Director of the INSEAD Israel Research Center (2008-2011) and Dean of the PhD Programme (Sep 2006-Aug 2009), INSEAD, Fontainebleau, France. Associate (client consulting team member), McKinsey & Company, San Francisco, USA, and Munich, Germany (Oct 1991-Dec 1993). Strategic Analyst (competitor and industry analyses), Siemens AG, Munich, Germany (Summers 1986-1989). Lecturer (evening MBA course on Management Science and undergraduate course in Operations Management), University of Tennessee, Knoxville, USA (Jan-Jul 1987). Non-executive Director of educational software start-up company Prendo (2000-present). Professor Loch has been the Chairman of the Behavioral Operations Management section of INFORMS (2008-2010), Department Editor for both Management Science (R&D and Innovation department) (2004-2009) and Production and Operations Management (2003-2007, and the special issue on behavioural operations management in 2011), and Associate Editor of Management Science, (2000-2004, 2009-2011), Manufacturing and Service Operations Management (M&SOM) (2003-2011) and Operations Research (1998-2004).

Prior to joining the School, Professor Loch was the GlaxoSmithKline Chaired Professor of Corporate Innovation (2006-2011), Professor of Technology and Operations Management (2001-2011) and Assistant and Associate Professor (1994-2001) at INSEAD, Fontainebleau, France. From 2009 to 2010 he was Visiting Professor of Operations Management at the Stockholm School of Economics in Sweden, and in 2002 and 2003 was Visiting Professor in the Information Dynamics Lab at Hewlett Packard Labs in Palo Alto, California.

Professor Stelios Kavadias

Margaret Thatcher Professor of Enterprise Studies in Innovation & Growth
Director of Research

Professor Kavadias serves as an Associate Editor for Management Science's Entrepreneurship and Innovation department, and as the Department Editor for the R&D, New Product Development and Project Management department of Production and Operations Management. At Georgia Tech's Huang Executive Education Center he regularly contributed to open enrolment and custom executive programmes on innovation and project management, and was the Academic Director of their GE Energy PLMP programme. He has authored several case studies through close collaboration with major firms across multiple industries. Professor Kavadias was the Steven A. Denning Professor of Technology & Management, as well as an Associate Professor of Operations Management, at the College of Management at Georgia Tech. He has also been a Batten Fellow at the Batten Institute of Innovation and Entrepreneurship at the Darden School of Business.
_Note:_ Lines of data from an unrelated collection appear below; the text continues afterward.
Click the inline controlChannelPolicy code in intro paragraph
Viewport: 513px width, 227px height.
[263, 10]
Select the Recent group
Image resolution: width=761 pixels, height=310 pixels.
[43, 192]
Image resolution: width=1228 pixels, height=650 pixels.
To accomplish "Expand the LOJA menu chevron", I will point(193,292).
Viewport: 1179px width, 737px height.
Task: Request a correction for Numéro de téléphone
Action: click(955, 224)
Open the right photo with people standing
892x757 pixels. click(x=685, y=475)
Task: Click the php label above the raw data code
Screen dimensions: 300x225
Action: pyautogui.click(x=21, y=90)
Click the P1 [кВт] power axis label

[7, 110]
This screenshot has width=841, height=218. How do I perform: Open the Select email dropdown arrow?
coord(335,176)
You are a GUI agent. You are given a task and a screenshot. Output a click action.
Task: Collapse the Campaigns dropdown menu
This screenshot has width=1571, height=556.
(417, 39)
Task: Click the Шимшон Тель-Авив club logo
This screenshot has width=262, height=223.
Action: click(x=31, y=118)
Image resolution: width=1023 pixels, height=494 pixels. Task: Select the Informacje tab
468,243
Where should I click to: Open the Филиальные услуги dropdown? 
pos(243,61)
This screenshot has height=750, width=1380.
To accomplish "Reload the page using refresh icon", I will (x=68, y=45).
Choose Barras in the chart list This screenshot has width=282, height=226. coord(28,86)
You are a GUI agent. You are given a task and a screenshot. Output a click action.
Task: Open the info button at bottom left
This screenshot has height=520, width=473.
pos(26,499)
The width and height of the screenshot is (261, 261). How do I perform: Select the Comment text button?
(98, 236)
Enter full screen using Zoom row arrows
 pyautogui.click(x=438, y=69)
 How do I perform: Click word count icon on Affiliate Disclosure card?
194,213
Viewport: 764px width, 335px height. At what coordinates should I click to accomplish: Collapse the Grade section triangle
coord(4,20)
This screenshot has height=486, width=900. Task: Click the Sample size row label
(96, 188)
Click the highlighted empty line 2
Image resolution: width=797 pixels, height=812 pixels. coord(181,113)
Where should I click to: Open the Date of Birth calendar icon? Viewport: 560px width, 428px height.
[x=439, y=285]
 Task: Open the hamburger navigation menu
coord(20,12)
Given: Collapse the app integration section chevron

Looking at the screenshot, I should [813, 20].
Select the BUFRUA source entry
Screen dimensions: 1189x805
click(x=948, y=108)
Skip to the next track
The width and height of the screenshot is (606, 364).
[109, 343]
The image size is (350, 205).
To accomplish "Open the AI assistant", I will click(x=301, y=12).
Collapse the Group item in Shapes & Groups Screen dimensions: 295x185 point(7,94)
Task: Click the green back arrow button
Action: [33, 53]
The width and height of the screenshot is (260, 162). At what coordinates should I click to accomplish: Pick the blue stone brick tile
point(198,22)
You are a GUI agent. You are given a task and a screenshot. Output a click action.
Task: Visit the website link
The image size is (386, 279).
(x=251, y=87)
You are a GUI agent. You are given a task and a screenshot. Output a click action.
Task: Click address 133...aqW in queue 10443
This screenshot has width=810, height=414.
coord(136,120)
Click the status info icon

Stelios’ particular research interests lie in the effectiveness of new product development (NPD) decisions with a particular focus on the decisions that concern:

  • the strategy implementation through the appropriate resource allocation rules and the definition of the "right" portfolio of new projects and products;
  • the R&D ideation, search and experimentation process both at a firm level and the project team level;
  • the effects of the organisational design and the associated incentive schemes on the product development outcome. At a broader level, seeking to understand the challenges that arise during the planning and execution phases of the innovation process, always with an operational/managerial perspective.